→ Objetivo indicado
Transcreva sem alterações o trecho do texto de leitura que começa em "O que tem levado" e acaba em "pensamento a priori.".

O que tem levado a comunidade científica a procurar a
última palavra na experiência, não se contentando apenas com as teorias
assentes em equações matemáticas, decorre da sua lealdade para com os
empiristas britânicos, os primeiros a serem bem-sucedidos na disputa com os
ensinamentos bíblicos judaico-cristãos. No fim de contas, as teorias
cosmológicas produzidas pelo pensamento matemático eram do mesmo domínio
epistemológico das narrativas dos primeiros capítulos do Génesis, ou seja, derivadas
de puro pensamento a priori.

→ Dados registados
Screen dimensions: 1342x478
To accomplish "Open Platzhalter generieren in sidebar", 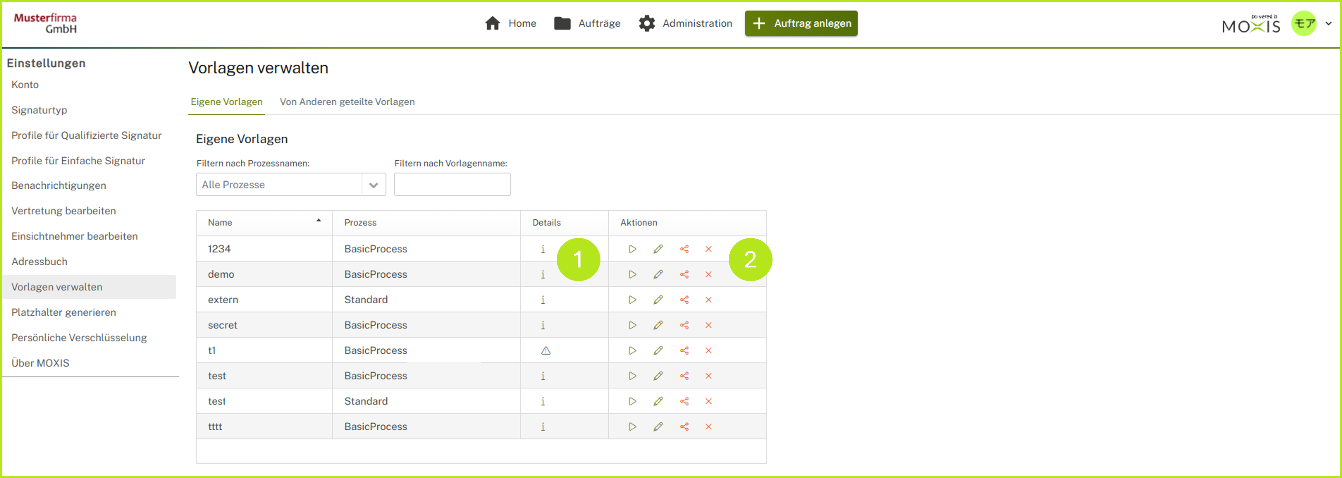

→ Exercício resolvido
O que tem levado a comunidade científica a procurar a
última palavra na experiência, não se contentando apenas com as teorias
assentes em equações matemáticas, decorre da sua lealdade para com os
empiristas britânicos, os primeiros a serem bem-sucedidos na disputa com os
ensinamentos bíblicos judaico-cristãos. No fim de contas, as teorias
cosmológicas produzidas pelo pensamento matemático eram do mesmo domínio
epistemológico das narrativas dos primeiros capítulos do Génesis, ou seja, derivadas
de puro pensamento a priori.